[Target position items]
.....

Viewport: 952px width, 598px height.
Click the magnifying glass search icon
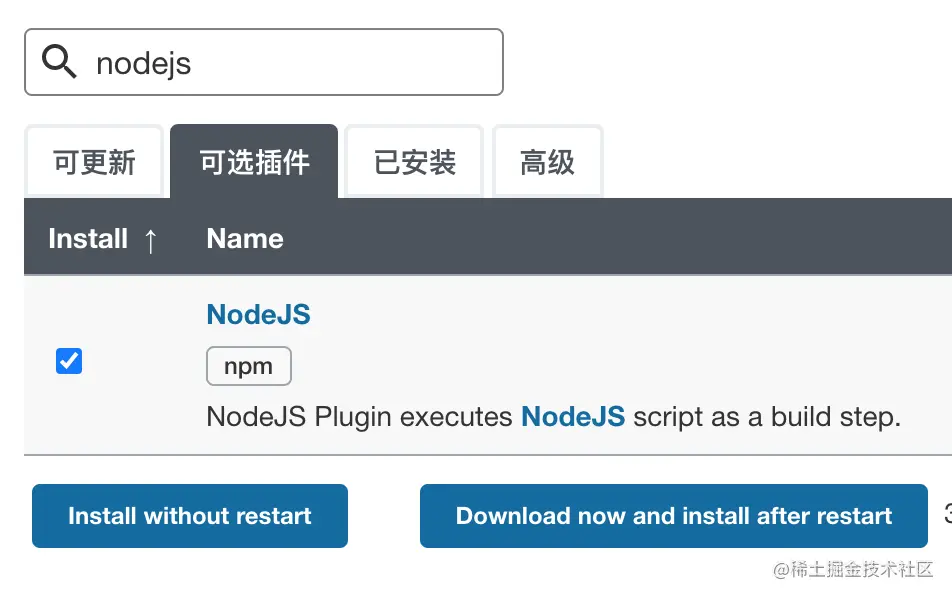pos(59,61)
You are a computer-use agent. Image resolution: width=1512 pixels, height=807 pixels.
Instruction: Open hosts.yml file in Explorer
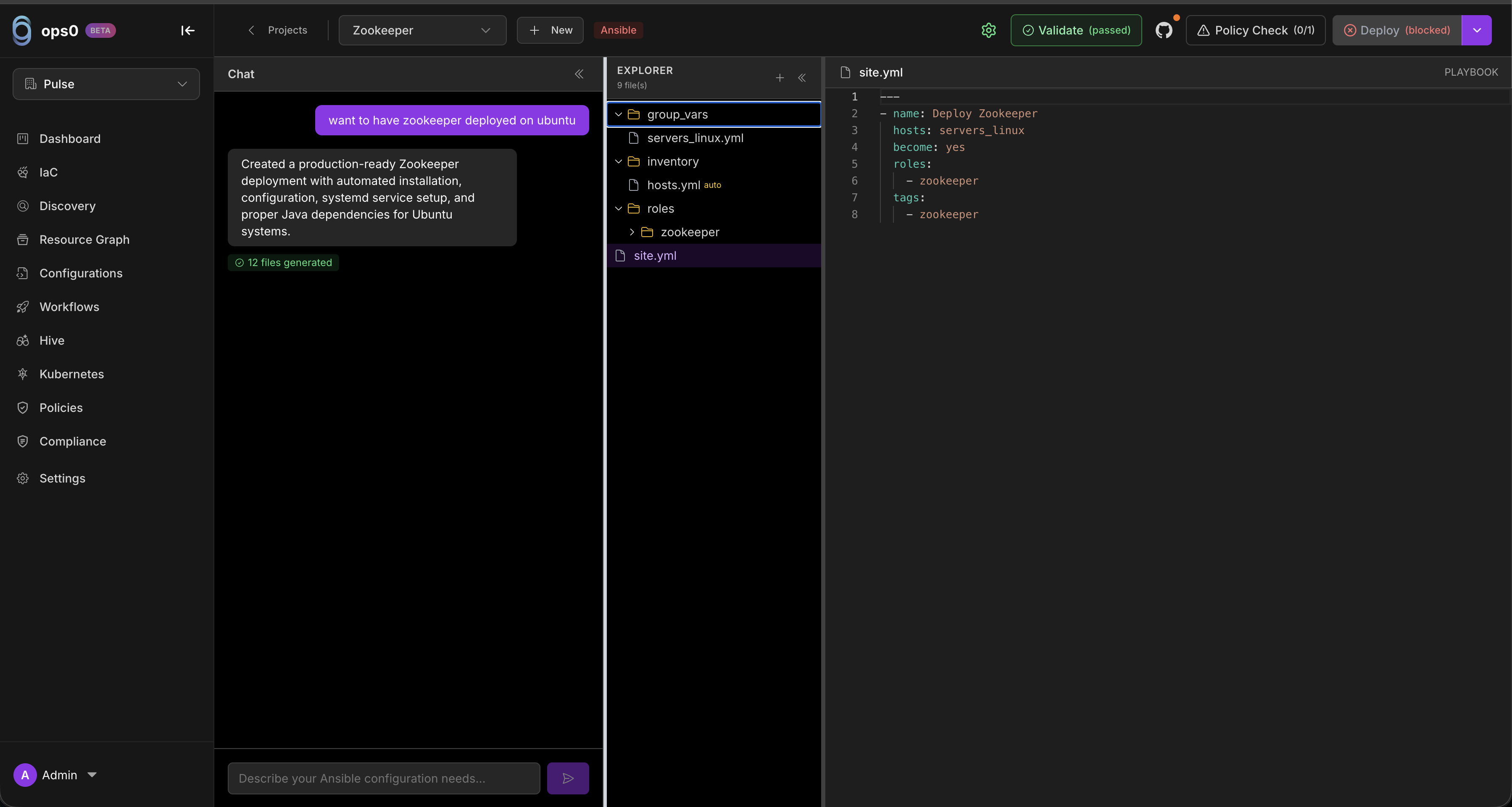coord(673,185)
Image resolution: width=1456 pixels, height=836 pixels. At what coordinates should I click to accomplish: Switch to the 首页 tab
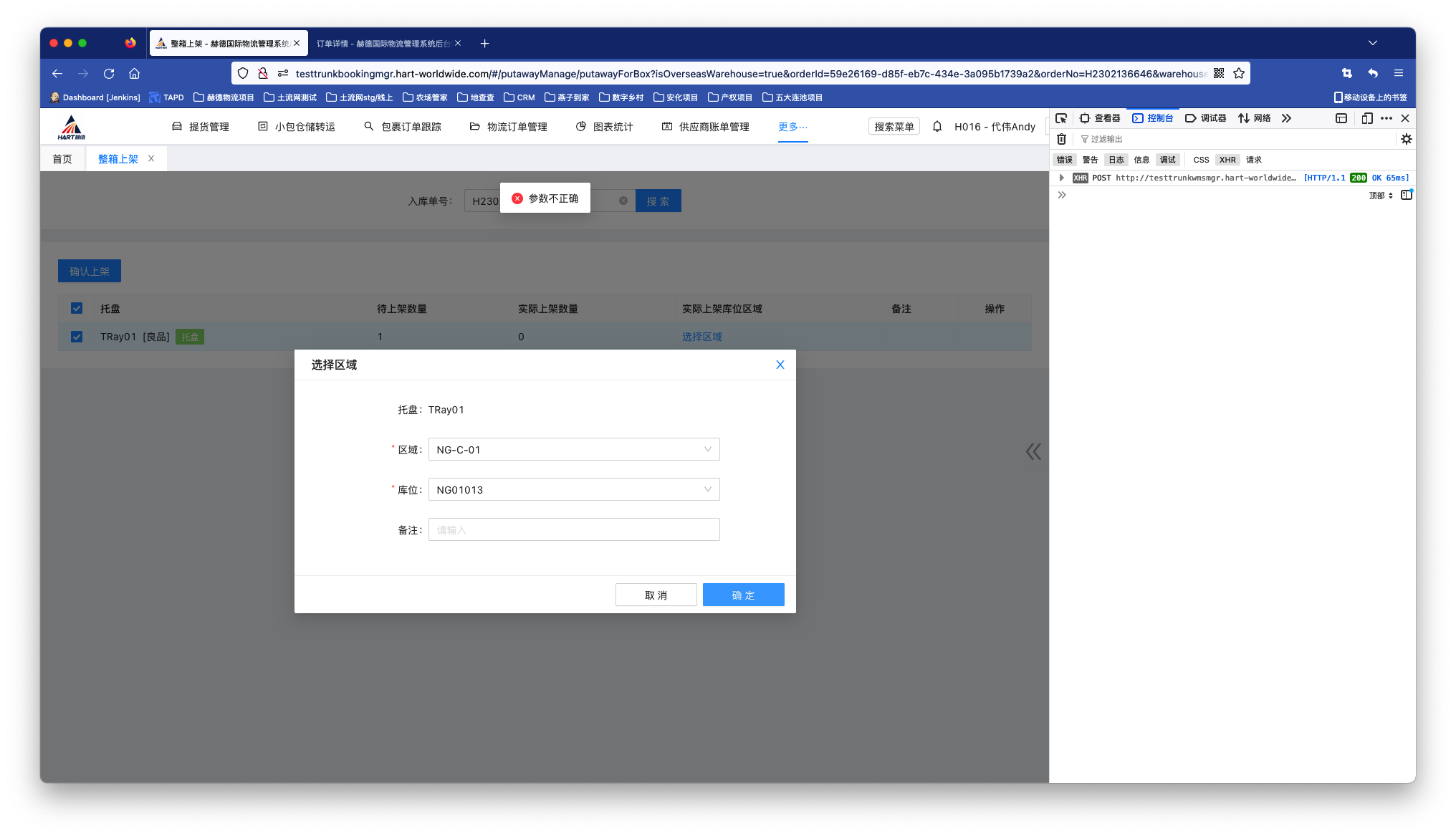[62, 159]

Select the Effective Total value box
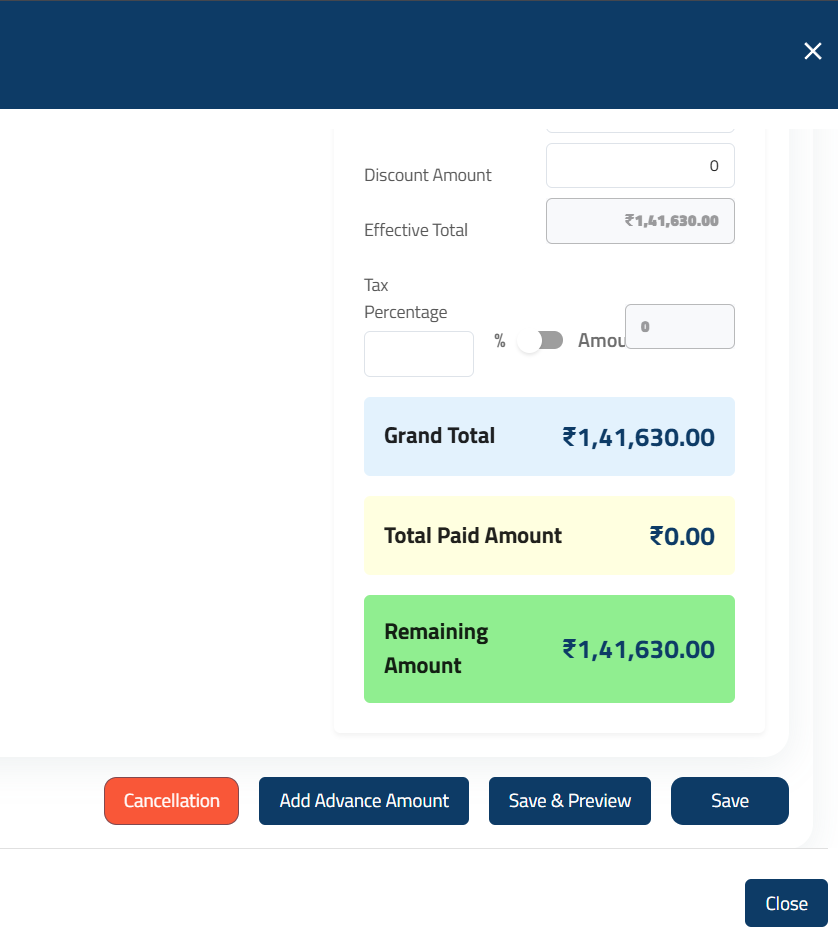tap(640, 221)
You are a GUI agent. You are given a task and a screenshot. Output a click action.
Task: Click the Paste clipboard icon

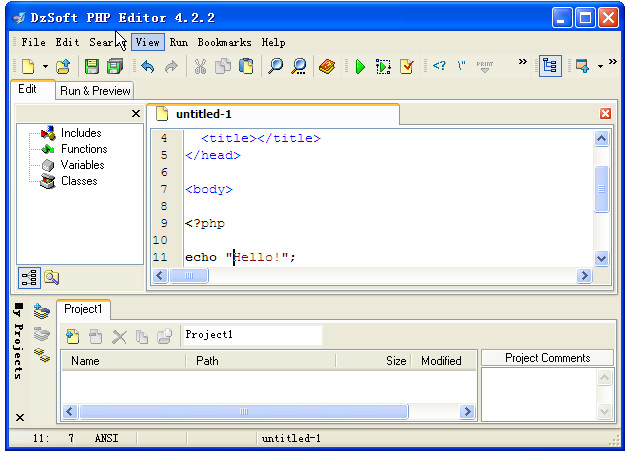click(245, 67)
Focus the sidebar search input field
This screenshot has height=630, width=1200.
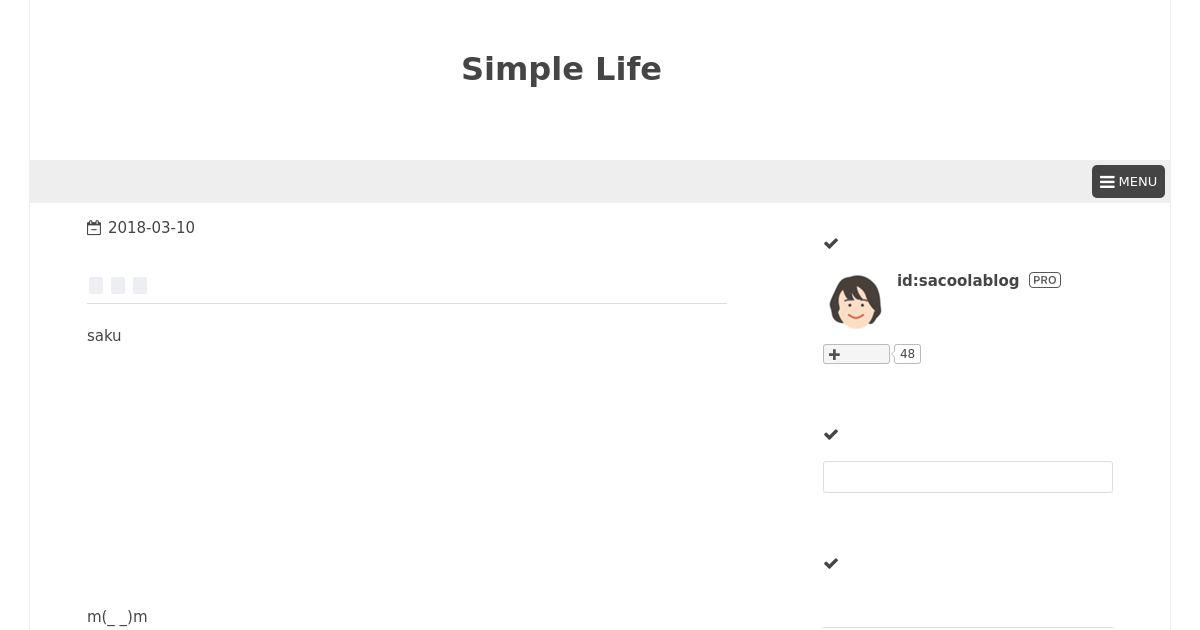[968, 477]
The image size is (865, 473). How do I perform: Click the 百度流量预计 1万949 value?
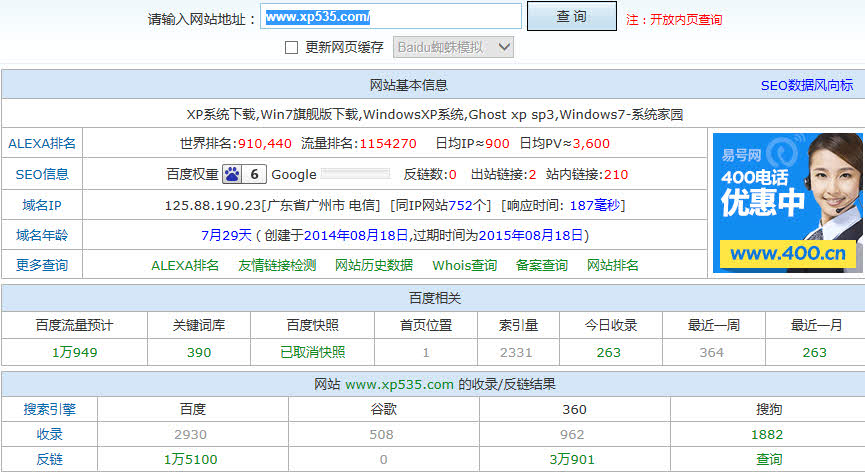click(74, 352)
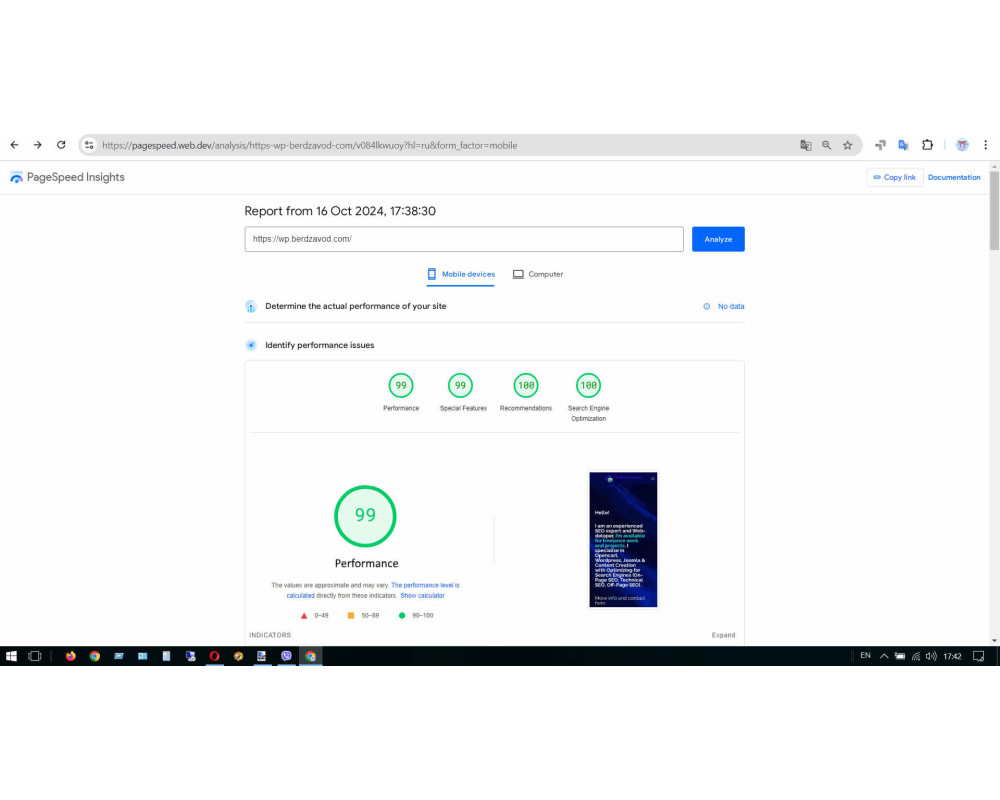Open Viber from the taskbar

point(286,656)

.....

- **YOUR GOAL**
Can you write out all of the items above word for word, leaving the pictures out?

- **TASK ANSWER**
Viewport: 952px width, 598px height.
Click the magnifying glass search icon
pos(59,61)
You are a computer-use agent. Image resolution: width=1512 pixels, height=807 pixels.
Instruction: Open hosts.yml file in Explorer
coord(673,185)
Image resolution: width=1456 pixels, height=836 pixels. At what coordinates should I click to accomplish: Switch to the 首页 tab
[62, 159]

Select the Effective Total value box
tap(640, 221)
You are a GUI agent. You are given a task and a screenshot. Output a click action.
Task: Click the Paste clipboard icon

click(245, 67)
Focus the sidebar search input field
This screenshot has height=630, width=1200.
[968, 477]
The image size is (865, 473). How do I perform: Click the 百度流量预计 1万949 value?
click(74, 352)
Open Viber from the taskbar

point(286,656)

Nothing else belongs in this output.